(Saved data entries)
________________________________________

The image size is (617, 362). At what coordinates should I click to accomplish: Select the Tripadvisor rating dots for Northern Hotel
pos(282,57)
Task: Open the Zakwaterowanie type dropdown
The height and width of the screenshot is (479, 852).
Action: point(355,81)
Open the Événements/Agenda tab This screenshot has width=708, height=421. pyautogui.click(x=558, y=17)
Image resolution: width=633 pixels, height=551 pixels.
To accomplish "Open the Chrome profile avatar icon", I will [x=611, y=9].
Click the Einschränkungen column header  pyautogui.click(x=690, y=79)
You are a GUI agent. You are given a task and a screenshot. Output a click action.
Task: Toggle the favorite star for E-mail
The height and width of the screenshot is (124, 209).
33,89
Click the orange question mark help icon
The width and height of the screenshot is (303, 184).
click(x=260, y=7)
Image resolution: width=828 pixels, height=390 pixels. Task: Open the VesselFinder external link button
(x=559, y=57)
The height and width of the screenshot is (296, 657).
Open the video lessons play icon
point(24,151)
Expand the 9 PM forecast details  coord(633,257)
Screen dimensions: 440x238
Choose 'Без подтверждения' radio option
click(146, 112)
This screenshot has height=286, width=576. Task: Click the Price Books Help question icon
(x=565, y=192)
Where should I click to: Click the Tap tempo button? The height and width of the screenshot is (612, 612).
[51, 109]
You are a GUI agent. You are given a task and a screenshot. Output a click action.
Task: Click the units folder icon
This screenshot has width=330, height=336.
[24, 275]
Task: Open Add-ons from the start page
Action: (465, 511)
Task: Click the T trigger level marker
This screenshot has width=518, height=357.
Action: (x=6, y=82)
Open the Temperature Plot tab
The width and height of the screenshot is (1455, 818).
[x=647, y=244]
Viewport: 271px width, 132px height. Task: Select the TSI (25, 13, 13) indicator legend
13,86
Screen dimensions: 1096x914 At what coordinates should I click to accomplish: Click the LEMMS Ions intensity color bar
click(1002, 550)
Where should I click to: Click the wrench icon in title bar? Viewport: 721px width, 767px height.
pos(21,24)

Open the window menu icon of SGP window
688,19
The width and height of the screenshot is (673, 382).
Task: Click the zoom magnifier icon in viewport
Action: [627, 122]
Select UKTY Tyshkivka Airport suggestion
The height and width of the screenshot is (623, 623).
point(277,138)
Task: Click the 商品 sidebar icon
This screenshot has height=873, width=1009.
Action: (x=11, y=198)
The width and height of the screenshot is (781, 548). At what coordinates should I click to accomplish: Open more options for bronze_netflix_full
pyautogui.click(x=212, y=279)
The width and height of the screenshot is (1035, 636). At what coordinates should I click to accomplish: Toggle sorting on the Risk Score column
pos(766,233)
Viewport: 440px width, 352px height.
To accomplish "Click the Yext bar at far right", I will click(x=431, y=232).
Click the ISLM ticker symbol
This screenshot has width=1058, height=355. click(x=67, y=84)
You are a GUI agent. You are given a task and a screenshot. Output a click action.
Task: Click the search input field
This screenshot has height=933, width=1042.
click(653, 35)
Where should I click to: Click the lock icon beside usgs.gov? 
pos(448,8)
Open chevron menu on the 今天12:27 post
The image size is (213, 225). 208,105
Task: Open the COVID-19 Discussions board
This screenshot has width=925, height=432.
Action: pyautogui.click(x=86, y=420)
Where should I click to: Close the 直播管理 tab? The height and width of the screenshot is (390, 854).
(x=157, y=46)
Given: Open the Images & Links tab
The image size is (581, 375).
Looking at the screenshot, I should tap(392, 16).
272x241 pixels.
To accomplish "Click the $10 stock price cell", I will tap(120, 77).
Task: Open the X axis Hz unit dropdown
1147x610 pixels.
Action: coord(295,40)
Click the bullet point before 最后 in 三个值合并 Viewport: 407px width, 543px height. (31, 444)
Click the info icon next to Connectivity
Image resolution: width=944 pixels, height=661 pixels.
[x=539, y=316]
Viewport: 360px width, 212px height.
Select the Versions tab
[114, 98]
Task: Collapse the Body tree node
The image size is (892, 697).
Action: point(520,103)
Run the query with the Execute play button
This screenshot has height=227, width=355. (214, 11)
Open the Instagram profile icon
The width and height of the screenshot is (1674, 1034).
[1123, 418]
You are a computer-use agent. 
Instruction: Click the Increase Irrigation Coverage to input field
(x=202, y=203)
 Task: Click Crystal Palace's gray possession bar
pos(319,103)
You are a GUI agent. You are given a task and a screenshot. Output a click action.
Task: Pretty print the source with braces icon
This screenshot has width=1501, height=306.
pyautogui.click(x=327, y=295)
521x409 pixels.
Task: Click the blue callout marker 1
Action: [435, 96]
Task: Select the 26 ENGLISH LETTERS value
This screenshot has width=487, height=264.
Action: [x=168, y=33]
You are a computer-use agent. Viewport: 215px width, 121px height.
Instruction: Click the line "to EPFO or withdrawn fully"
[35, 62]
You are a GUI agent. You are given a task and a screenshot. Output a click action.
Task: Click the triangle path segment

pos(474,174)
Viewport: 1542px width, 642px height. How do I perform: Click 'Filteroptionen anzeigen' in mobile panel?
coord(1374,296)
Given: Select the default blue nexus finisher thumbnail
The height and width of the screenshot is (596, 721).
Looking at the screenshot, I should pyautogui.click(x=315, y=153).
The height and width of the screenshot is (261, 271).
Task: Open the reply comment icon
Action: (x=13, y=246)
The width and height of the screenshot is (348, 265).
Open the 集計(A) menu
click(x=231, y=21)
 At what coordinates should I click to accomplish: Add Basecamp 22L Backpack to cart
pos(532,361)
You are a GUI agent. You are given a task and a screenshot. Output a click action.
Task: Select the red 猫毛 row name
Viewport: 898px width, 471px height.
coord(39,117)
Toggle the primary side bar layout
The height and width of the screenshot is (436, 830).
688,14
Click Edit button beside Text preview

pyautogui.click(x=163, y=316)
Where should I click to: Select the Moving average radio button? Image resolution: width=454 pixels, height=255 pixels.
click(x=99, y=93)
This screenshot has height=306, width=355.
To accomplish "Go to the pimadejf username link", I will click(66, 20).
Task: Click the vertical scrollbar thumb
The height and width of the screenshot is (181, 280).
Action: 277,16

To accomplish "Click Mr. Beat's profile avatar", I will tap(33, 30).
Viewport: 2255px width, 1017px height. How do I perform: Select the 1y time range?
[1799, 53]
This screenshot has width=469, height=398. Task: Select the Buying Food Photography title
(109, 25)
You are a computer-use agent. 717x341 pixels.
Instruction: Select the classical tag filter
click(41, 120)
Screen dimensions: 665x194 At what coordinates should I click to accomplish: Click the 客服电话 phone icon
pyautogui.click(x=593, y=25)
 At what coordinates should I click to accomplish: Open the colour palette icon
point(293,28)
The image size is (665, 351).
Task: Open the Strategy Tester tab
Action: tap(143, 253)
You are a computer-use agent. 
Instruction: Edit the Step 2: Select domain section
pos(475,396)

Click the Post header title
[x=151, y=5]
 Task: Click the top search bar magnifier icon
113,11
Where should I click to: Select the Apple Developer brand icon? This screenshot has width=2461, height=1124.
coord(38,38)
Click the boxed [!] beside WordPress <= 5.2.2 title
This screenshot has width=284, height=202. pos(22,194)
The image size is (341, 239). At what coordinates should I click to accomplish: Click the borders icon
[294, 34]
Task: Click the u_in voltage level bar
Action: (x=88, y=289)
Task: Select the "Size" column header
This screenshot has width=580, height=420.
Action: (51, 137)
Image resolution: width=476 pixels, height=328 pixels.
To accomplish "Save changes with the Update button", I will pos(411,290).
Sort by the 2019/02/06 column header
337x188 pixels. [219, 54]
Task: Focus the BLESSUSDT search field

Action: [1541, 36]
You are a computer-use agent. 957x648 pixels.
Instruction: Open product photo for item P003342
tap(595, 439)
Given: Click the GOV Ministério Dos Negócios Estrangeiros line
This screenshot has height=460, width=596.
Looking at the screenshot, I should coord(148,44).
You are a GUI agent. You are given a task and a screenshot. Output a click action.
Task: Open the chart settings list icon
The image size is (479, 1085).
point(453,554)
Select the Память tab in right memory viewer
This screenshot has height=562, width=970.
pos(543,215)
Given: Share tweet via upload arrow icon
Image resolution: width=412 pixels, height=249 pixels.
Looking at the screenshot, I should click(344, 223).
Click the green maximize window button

________________________________________

| EXERCISE DETAILS |
Out of the preceding entries, pull every line containing the string "computer".

| RESPONSE |
You are a computer-use agent. 
You are a computer-use agent. Viewport: 215px width, 121px height.
You are a computer-use agent. 717x341 pixels.
You are a computer-use agent. 
You are a computer-use agent. 957x648 pixels.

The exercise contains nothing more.